[[ Given data, beginning ]]

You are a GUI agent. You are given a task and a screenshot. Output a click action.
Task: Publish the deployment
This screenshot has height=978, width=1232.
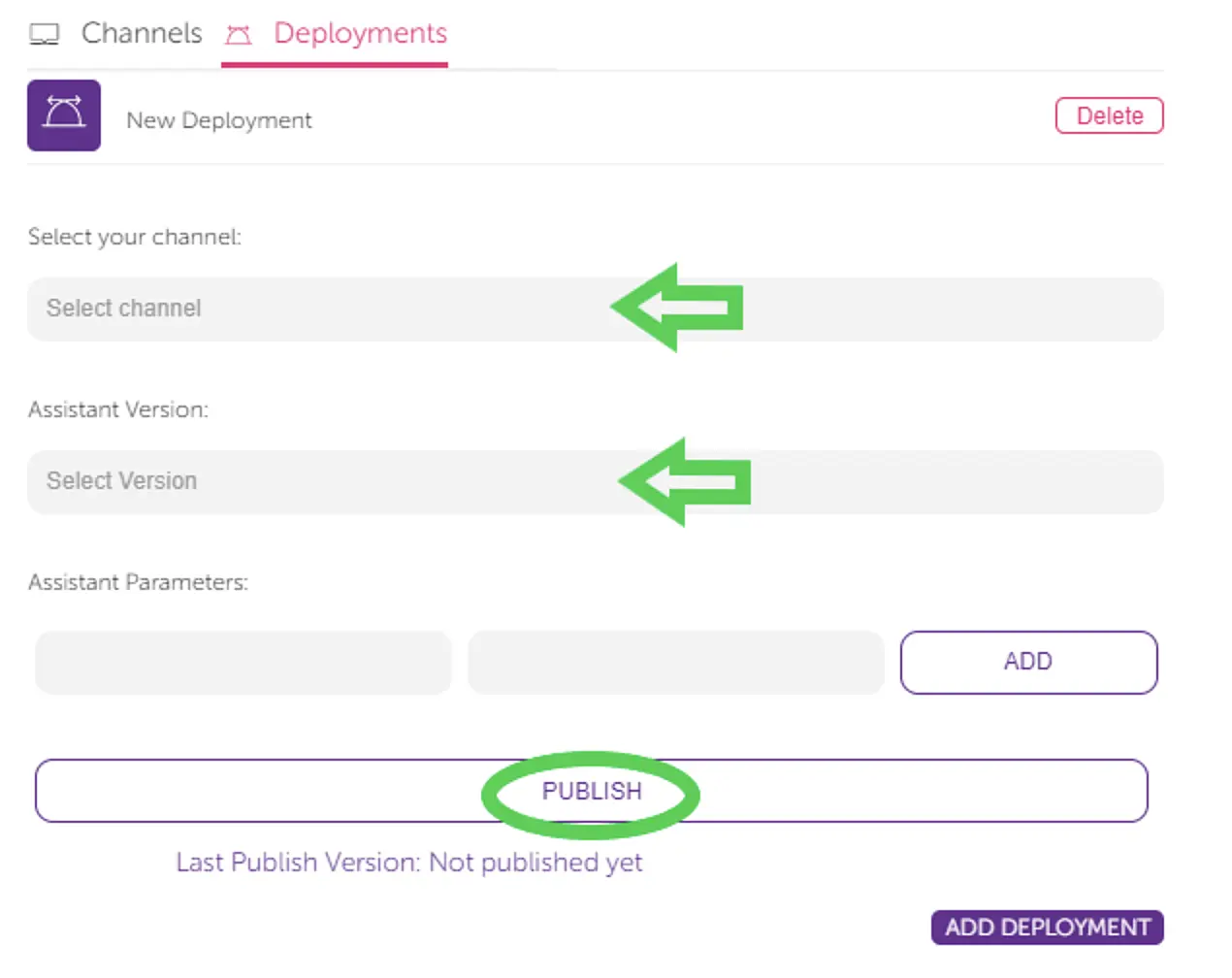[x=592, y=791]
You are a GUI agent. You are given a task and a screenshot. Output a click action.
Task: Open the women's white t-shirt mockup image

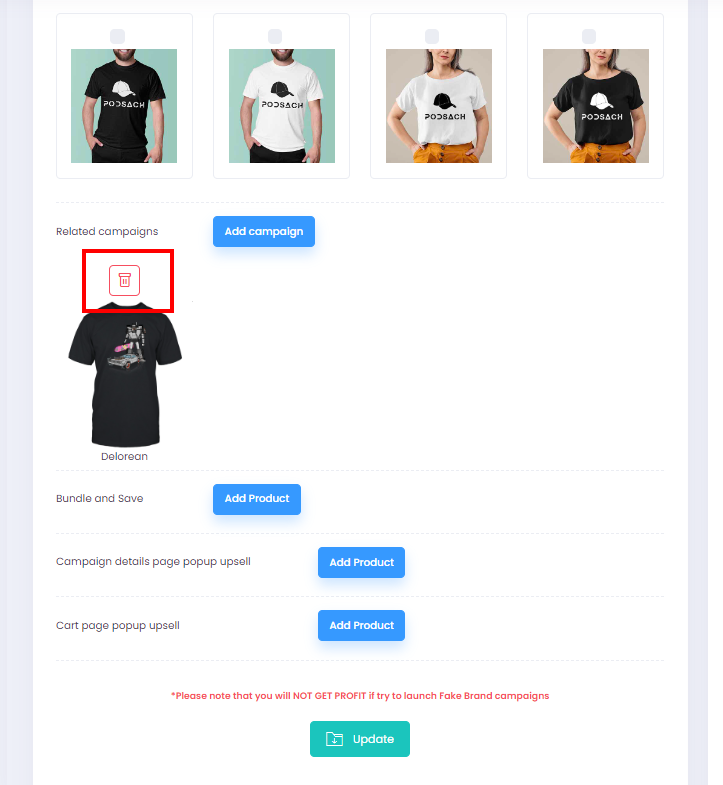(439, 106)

[[ Given data, end ]]

■ **What you should do**
Once you find the line containing "This screenshot has height=978, width=1232.", transcribe it and each line after it to the end of the records exactly, and leave out the pictures.

■ **Answer space**
This screenshot has height=978, width=1232.
[x=592, y=791]
You are a GUI agent. You are given a task and a screenshot. Output a click action.
Task: Open the women's white t-shirt mockup image

(439, 106)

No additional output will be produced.